Records from a collection
-.-.-

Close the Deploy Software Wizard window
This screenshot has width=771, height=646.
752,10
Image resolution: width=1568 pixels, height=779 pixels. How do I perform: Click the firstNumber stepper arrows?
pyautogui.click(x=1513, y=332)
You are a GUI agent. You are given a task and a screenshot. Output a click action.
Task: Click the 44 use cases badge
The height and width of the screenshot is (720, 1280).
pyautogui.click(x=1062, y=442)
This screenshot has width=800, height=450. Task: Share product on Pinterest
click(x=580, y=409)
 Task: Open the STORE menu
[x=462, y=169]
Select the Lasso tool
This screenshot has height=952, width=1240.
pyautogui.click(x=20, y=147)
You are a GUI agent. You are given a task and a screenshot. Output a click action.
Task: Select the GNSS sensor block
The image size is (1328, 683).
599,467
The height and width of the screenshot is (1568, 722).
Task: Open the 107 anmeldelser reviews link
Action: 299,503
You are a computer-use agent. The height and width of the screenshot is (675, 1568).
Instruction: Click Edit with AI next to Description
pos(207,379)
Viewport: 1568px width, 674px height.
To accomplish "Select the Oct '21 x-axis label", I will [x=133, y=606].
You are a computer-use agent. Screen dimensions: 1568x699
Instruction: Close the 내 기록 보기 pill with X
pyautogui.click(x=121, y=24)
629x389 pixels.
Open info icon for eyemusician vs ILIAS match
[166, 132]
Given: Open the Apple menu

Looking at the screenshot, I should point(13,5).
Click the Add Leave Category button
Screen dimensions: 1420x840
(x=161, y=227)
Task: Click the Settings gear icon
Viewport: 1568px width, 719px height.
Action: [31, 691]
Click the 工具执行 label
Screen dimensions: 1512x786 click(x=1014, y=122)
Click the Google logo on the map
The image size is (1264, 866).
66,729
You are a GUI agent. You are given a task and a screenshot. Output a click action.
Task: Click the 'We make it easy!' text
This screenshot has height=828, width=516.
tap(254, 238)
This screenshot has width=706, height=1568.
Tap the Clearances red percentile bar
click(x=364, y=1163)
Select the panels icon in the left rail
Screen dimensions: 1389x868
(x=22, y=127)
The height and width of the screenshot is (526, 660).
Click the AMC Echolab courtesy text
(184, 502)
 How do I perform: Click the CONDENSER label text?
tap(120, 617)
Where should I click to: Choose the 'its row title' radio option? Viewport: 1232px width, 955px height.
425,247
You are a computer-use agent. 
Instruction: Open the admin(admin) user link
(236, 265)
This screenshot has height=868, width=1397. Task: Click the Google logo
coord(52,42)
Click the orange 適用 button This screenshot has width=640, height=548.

-.-.-

# Task prompt
Print every one of the entries above again, line for line and with no changes.

# Answer to the exercise
Close the Deploy Software Wizard window
This screenshot has width=771, height=646.
752,10
Image resolution: width=1568 pixels, height=779 pixels. How do I perform: Click the firstNumber stepper arrows?
pyautogui.click(x=1513, y=332)
You are a GUI agent. You are given a task and a screenshot. Output a click action.
Task: Click the 44 use cases badge
The height and width of the screenshot is (720, 1280).
pyautogui.click(x=1062, y=442)
This screenshot has width=800, height=450. Task: Share product on Pinterest
click(x=580, y=409)
 Task: Open the STORE menu
[x=462, y=169]
Select the Lasso tool
This screenshot has height=952, width=1240.
pyautogui.click(x=20, y=147)
You are a GUI agent. You are given a task and a screenshot. Output a click action.
Task: Select the GNSS sensor block
The image size is (1328, 683).
599,467
The height and width of the screenshot is (1568, 722).
Task: Open the 107 anmeldelser reviews link
Action: 299,503
You are a computer-use agent. The height and width of the screenshot is (675, 1568).
Instruction: Click Edit with AI next to Description
pos(207,379)
Viewport: 1568px width, 674px height.
To accomplish "Select the Oct '21 x-axis label", I will [x=133, y=606].
You are a computer-use agent. Screen dimensions: 1568x699
Instruction: Close the 내 기록 보기 pill with X
pyautogui.click(x=121, y=24)
629x389 pixels.
Open info icon for eyemusician vs ILIAS match
[166, 132]
Given: Open the Apple menu

Looking at the screenshot, I should point(13,5).
Click the Add Leave Category button
Screen dimensions: 1420x840
(x=161, y=227)
Task: Click the Settings gear icon
Viewport: 1568px width, 719px height.
Action: [31, 691]
Click the 工具执行 label
Screen dimensions: 1512x786 click(x=1014, y=122)
Click the Google logo on the map
The image size is (1264, 866).
66,729
You are a GUI agent. You are given a task and a screenshot. Output a click action.
Task: Click the 'We make it easy!' text
This screenshot has height=828, width=516.
tap(254, 238)
This screenshot has width=706, height=1568.
Tap the Clearances red percentile bar
click(x=364, y=1163)
Select the panels icon in the left rail
Screen dimensions: 1389x868
(x=22, y=127)
The height and width of the screenshot is (526, 660).
Click the AMC Echolab courtesy text
(184, 502)
 How do I perform: Click the CONDENSER label text?
tap(120, 617)
Where should I click to: Choose the 'its row title' radio option? Viewport: 1232px width, 955px height.
425,247
You are a computer-use agent. 
Instruction: Open the admin(admin) user link
(236, 265)
This screenshot has height=868, width=1397. Task: Click the Google logo
coord(52,42)
Click the orange 適用 button This screenshot has width=640, height=548.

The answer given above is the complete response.